Hoy nos acercamos a la película “El séptimo sello” (Ingmar Bergman, 1957), magnífica producción sueca que nos sitúa en los tiempos de la peste negra asolando Europa, cuando un caballeo y su escudero regresan a su país después de una década de ausencia en la Cruzada.
Cine europeo imprescindible que nos aproxima al tema de la muerte, de la angustia, del pavor a Dios (no confundirlo con el Temor de Dios), con la fuerza del destino del que no se puede huir.
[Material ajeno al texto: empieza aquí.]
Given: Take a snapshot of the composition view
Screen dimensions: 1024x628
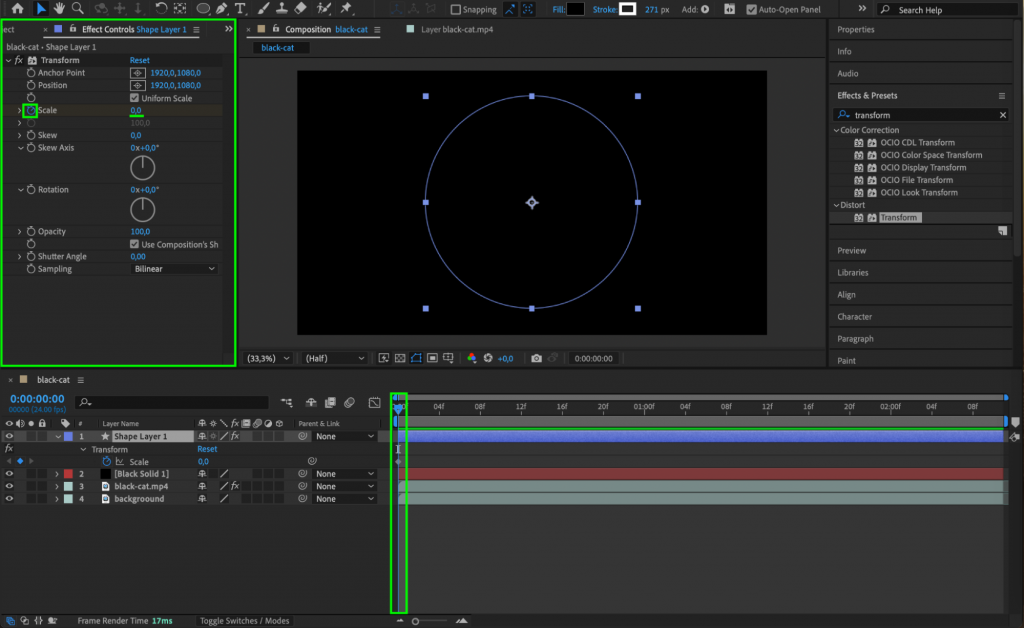Looking at the screenshot, I should [x=537, y=357].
De fondo, está la educación en la rigidez luterana del director, Ingmar Bergman, que le transmitió su padre, un pastor luterano, que inoculó en su hijo una idea de un Dios justiciero, no justo. El terror ante la muerte, que supondría un juicio inexorable sobre sus pecados, llevaron al directo a un tiempo de ateísmo. Ateísmo que, en el fondo, nunca fue tal.
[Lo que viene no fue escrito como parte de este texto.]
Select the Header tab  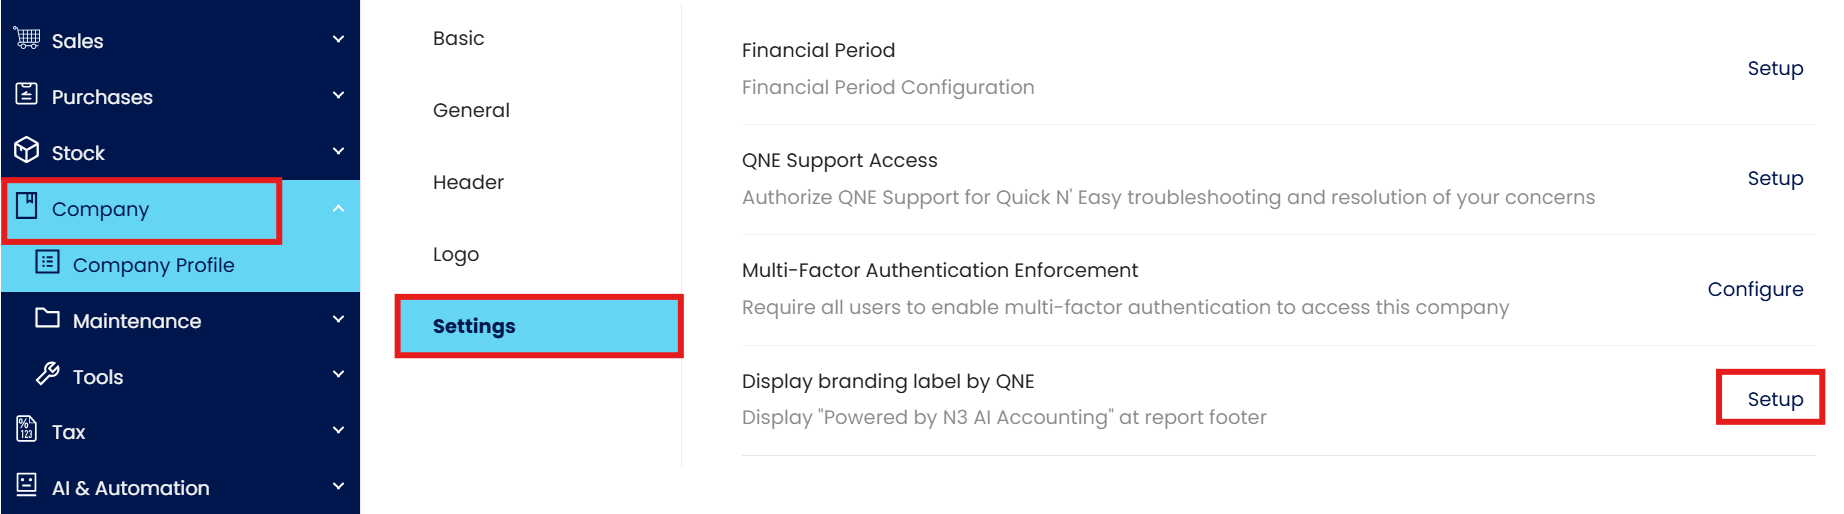tap(468, 182)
El título está basado en la cita del libro del Apocalipsis “Y cuando abrió el sétimo sello se hizo en el cielo silencio como de media hora” (Ap 8, 1), que nos invita a un momento de silencio interior antes del sonido de las trompetas por parte de los ángeles que anuncian los actos de Dios en el juicio de la humanidad.
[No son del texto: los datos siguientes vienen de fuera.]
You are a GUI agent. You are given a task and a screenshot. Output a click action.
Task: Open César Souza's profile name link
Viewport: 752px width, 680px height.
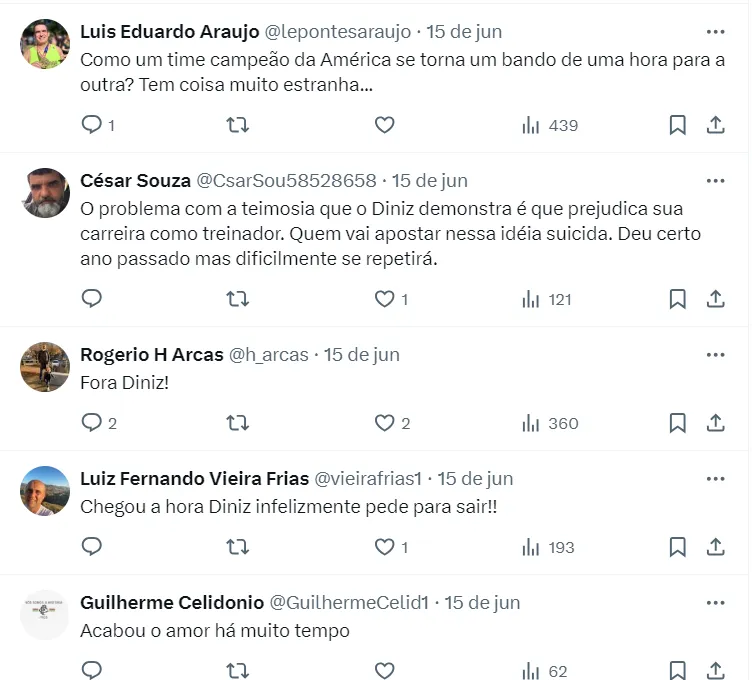click(x=135, y=181)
Nos encontramos en la película a un joven Max von Sydow, uno de los actores europeos más grandes. Pleno de elegancia, que llenaba la pantalla con el esbozo, por ejemplo, de una leve sonrisa; inolvidable en la película de “El exorcista”. Aquí, todavía, muy joven.
Y, también, con la interpretación de “La Muerte”, inolvidable. Casi imposible fuese mejor interpretada. La cual jugará una partida de ajedrez con nuestro caballero cruzado para ver si, venciendo éste, se le concede todavía más vida.
La aplicación para nuestra vida cristiana es que nos encontramos con un testimonio honesto ante las postrimerías de la vida. Tratado de una muy sobria y elegante. Y seca, por momentos, conforme al ambiente, entendemos, luterano que embarga toda la película. La angustia, que no se puede despreciar, se explica ante el pensamiento horroroso a que no exista…nada. Esa angustia que, si cabe, disimulamos especialmente en nuestra juventud pensando que falta mucho, o que quizá, como pasa con muchos juegos, vamos esquivando e, incluso, llegamos a pensar que nunca nos tocará.
Por lo tanto, es bueno que consideremos nuestra propia muerte, que será reflexionar nuestra propia vida, la que estamos teniendo, pues así, y sólo así, podríamos reorientar tantas decisiones. La angustia quizá sea el peso de una vida equivocada que se cierne terrible al acercarse la hora como si denunciase antes del propio Juicio una existencia vacía y frívola.